The saga of the Wyman Street curb might have ended Monday, but the owner of the giant lot who is seeking that second driveway instead asked the City Council to delay a vote by a week. He may regret it; after he spoke, a neighbor opposing the curb cut focused attention on “irregularities” in his application: too few signatures in favor, and therefore too few to justify its progress through the city’s approval system.

It’s not quite fair to call it the $11.4 million curb cut, but the lengths to which lot owner Eric Griffith will go to get it for the use of occasionally visiting in-laws makes it begin to seem like the value of his property (assessed at that amount) hinges on it. This is the second time he’s asked for a delay from the council.

Griffith’s latest step, along with claimed attempts to keep meeting with neighbors and win them over:

“We’ve been asked to request that this matter be deferred for one week so that we can put in writing our intention to use this driveway for passenger vehicles and that we will direct any service or landscaping vehicles to use the driveway on Raymond Street,” owner Eric Griffith said.  The lot is 53,667 square feet, straddling the block from Raymond to where the curb cut is proposed for a cul-de-sac called Wyman Street.

Griffith hoped Avon Hill residents opposed to his curb cut request would change their mind, but construction of his gigantic single-family home and the auxiliary unit has been going on for four years.
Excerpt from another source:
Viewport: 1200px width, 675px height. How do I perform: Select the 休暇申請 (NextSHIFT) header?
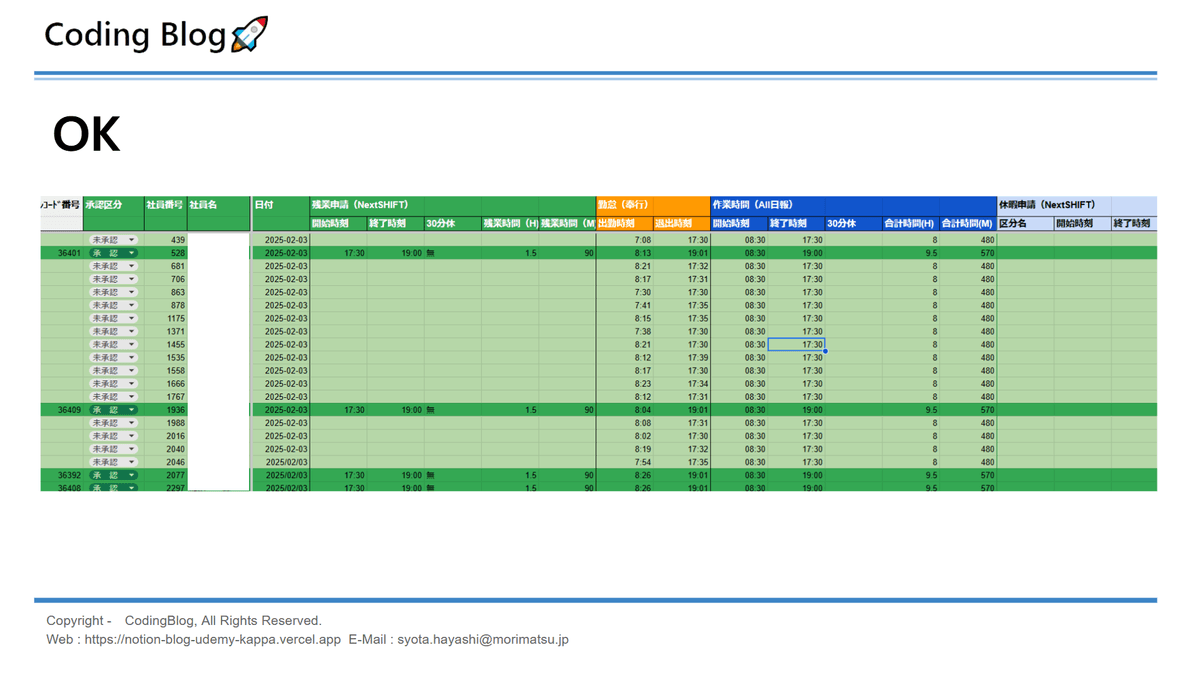point(1047,205)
Neighbors’ nerves are frayed and their suspicions aroused. Forty have signed a letter to the council against the curb cut, and several have railed against it at council meetings.

Griffith has said his 13 nearest neighbors didn’t oppose the curb cut — ostensibly the same 13 identified by the city’s Inspectional Services Department as the ones needed to sign off on the project for its own departmental approval. If the application is approved by Inspectional Services, it is sent on to Traffic and Parking, then the Historical Commission and the Department of Public Works. If approved by Public Works, the application goes to the City Council for its approval. The council has it now.

“There have been some irregularities to this process,” Avon Hill resident Margot Welch told the council Monday.

Griffith’s application included only four names, not 13, Welch said. A look at the file in confirms her testimony.

The four signers included Griffith himself and two opponents of the curb cut — Lowry Pei, of Bellevue Avenue, who confirmed Wednesday that he signed in support July 5, but changed his mind after Welch spoke with him; and Judith Parker, who lives on Wyman Street directly across from where the curb cut would go. She filed a letter Aug. 18 saying she was against the driveway but, giving the sense she was resigned to it, hoped Griffith would discourage frequent use of it.

“I would strongly recommend that you place a ‘Private Driveway’ sign at the entrance to discourage others from using it,” she wrote Aug. 18.

She seemed resigned to it, as her letter says, “since the commission has accepted your curb cut.”

Parker didn’t respond to a message left Wednesday asking what she meant by “the commission.” The woman answering the phone at Parker’s home thought it referred to one of Avon Hill’s historical groups, which would have to be the case: City rules say those signed forms from neighbors must be included in an application “to receive a review from Inspectional Services” and start the approval process, and the last of the four signatures in the file belongs to Griffith, dated Sept. 5.

Inspectional Services signed off on Griffith’s plan Sept. 22; the Historical Commission on Sept. 28; Traffic and Parking on Oct. 5; and Public Works on Oct. 19, according to the file.

Griffith has an unlisted phone number and could not be reached for comment. In November he declined to speak on the issue beyond remarks made during public meetings, saying he preferred to speak with the opposing Avon Hill residents privately.